The company was able to become an acquirer, analysts said, because it did not dive into real estate as deeply as others had in Georgia.
Moeling said Ameris compares favorably with another low-key acquirer of failed banks in Georgia, the $941.8 million-asset United Bank in Zebulon, which on Friday acquired the $131 million-asset First National Bank of Barnesville from the FDIC. It was United's third failed-bank acquisition in Georgia.
"These are very quiet, unassuming folks," Moeling said of Ameris and United. "And they've done a very good job in building a solid footprint in their market area."
While Hortman did not say whether Ameris might shift its strategy and go after bigger acquisitions, analysts said they wouldn't be surprised if the company sought larger-asset banks in the future.
There are three Georgia banks with assets of about $1 billion "that I believe Ameris is looking at," said Brady Gailey, an analyst at Keefe, Bruyette & Woods in Atlanta. He did not identify them.
Of course, the larger the failed target, the more competition Ameris will face, because regional banks and well-capitalized investor groups are also eager to make bigger acquisitions.
For example, the largest bank of the seven that failed Friday was the $1.7 billion-asset Hillcrest Bank of Overland Park, Kan. It was acquired by NBH Holdings Corp. of Boston, a private investment-backed bank holding company. This was the group's first FDIC-assisted deal since raising $1 billion last year, and it is targeting more failed-bank purchases in the Southeast and Midwest.

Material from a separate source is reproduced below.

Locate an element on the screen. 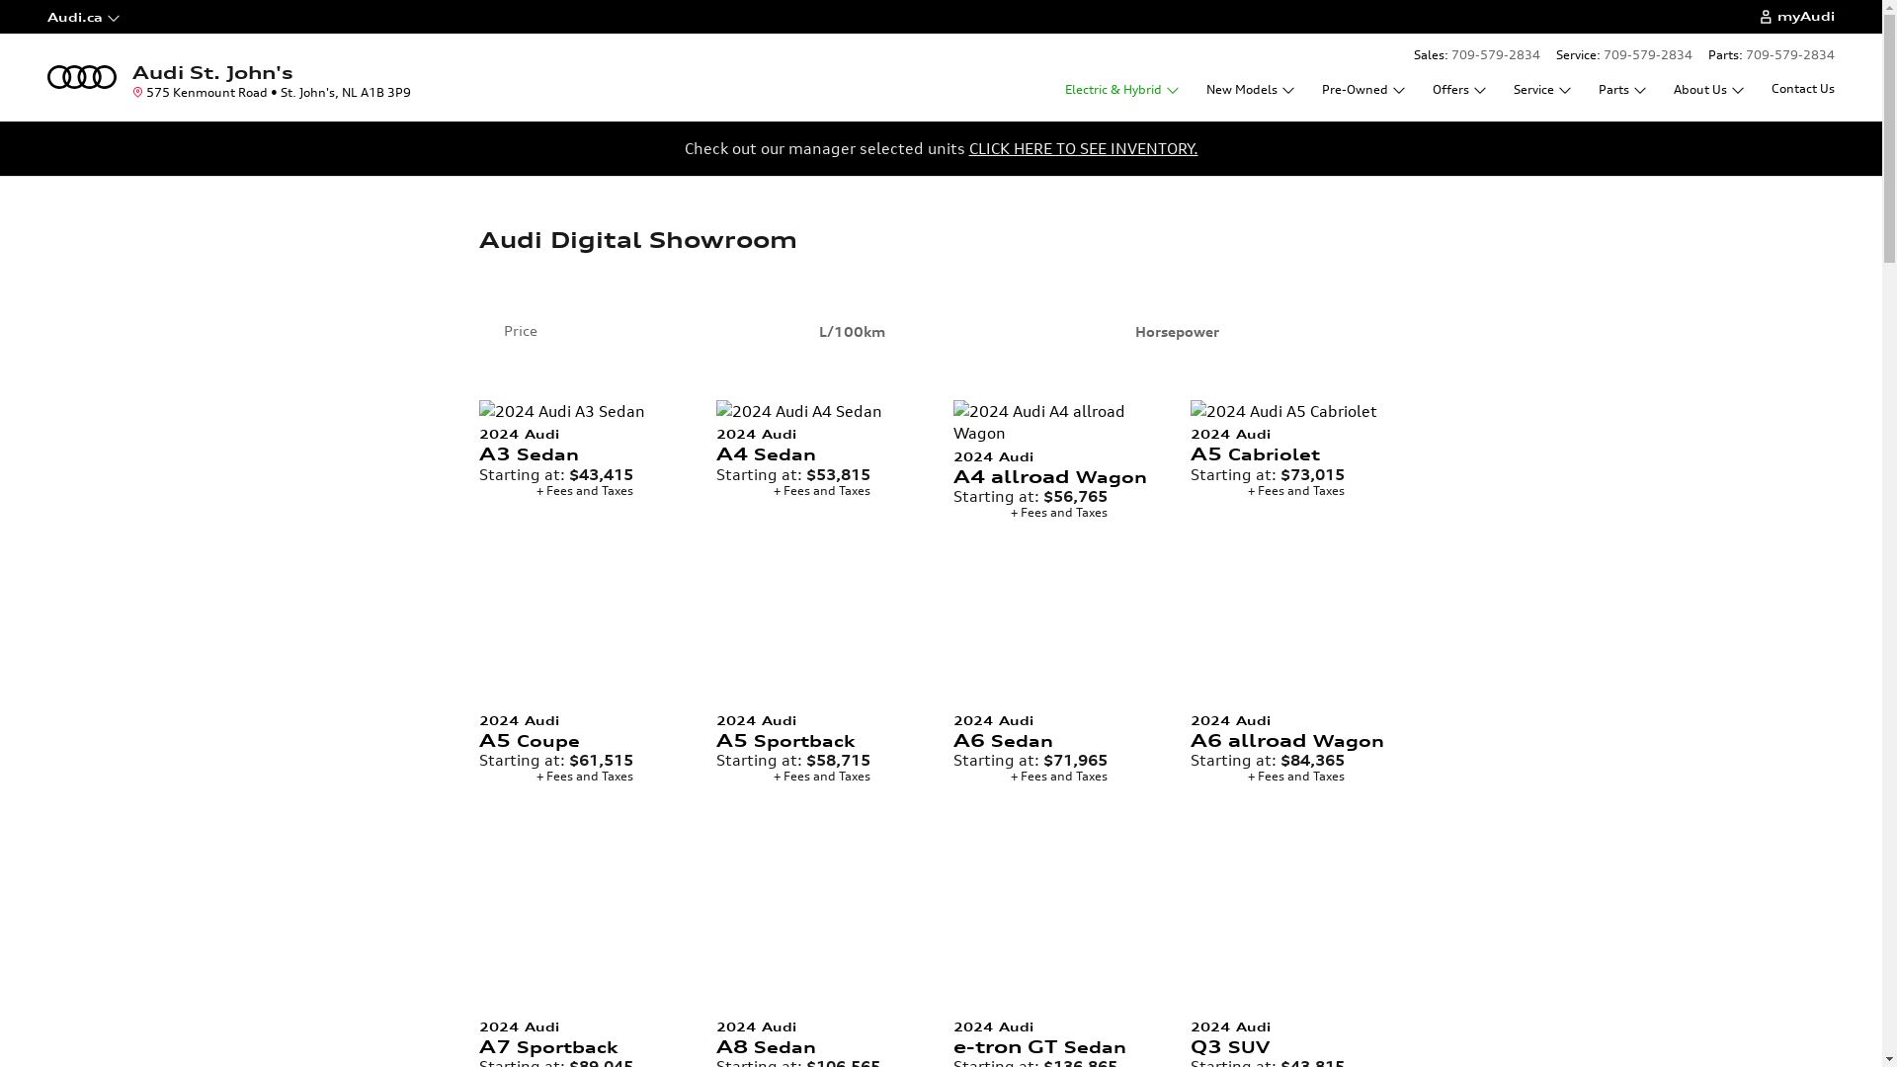  'Pre-Owned' is located at coordinates (1363, 89).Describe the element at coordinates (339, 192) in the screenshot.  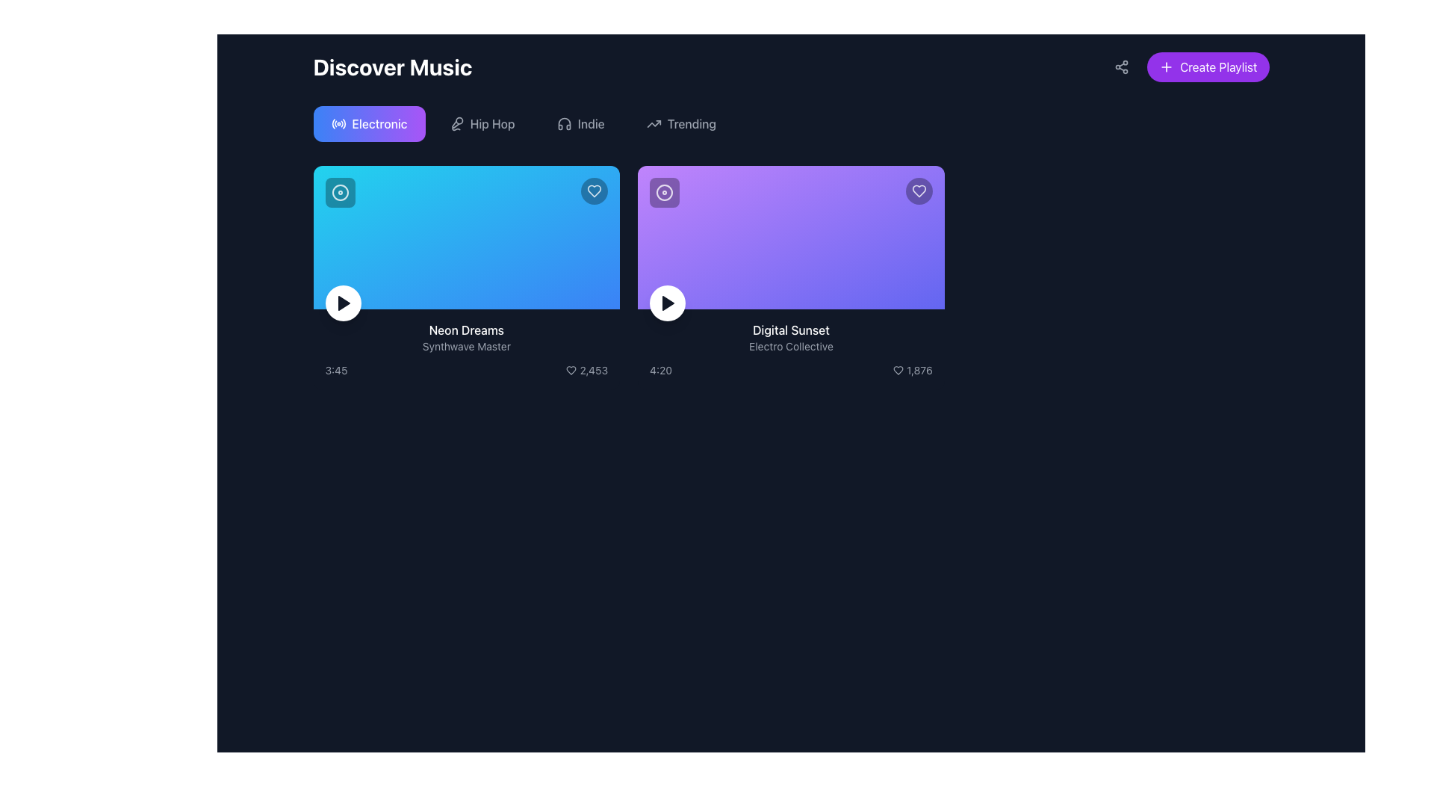
I see `the larger circular SVG graphic outlined with a bold stroke, located at the top left corner of the card displaying 'Neon Dreams'` at that location.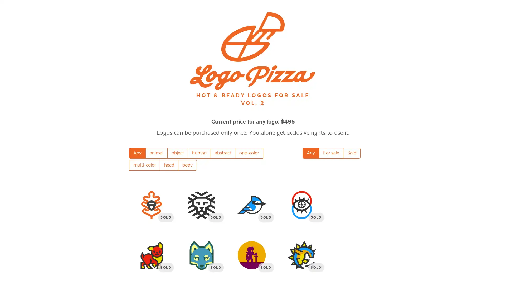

Bidding on a larger failed bank "would be much more competitive, but I think Ameris would bid a lot more competitively," Gailey said. He expects Ameris to grow to about $5 billion to $8 billion in assets over the next 12 to 18 months through FDIC-assisted deals. "The reason they've been going after these smaller deals is because they are saving their dry powder for these three companies," he said.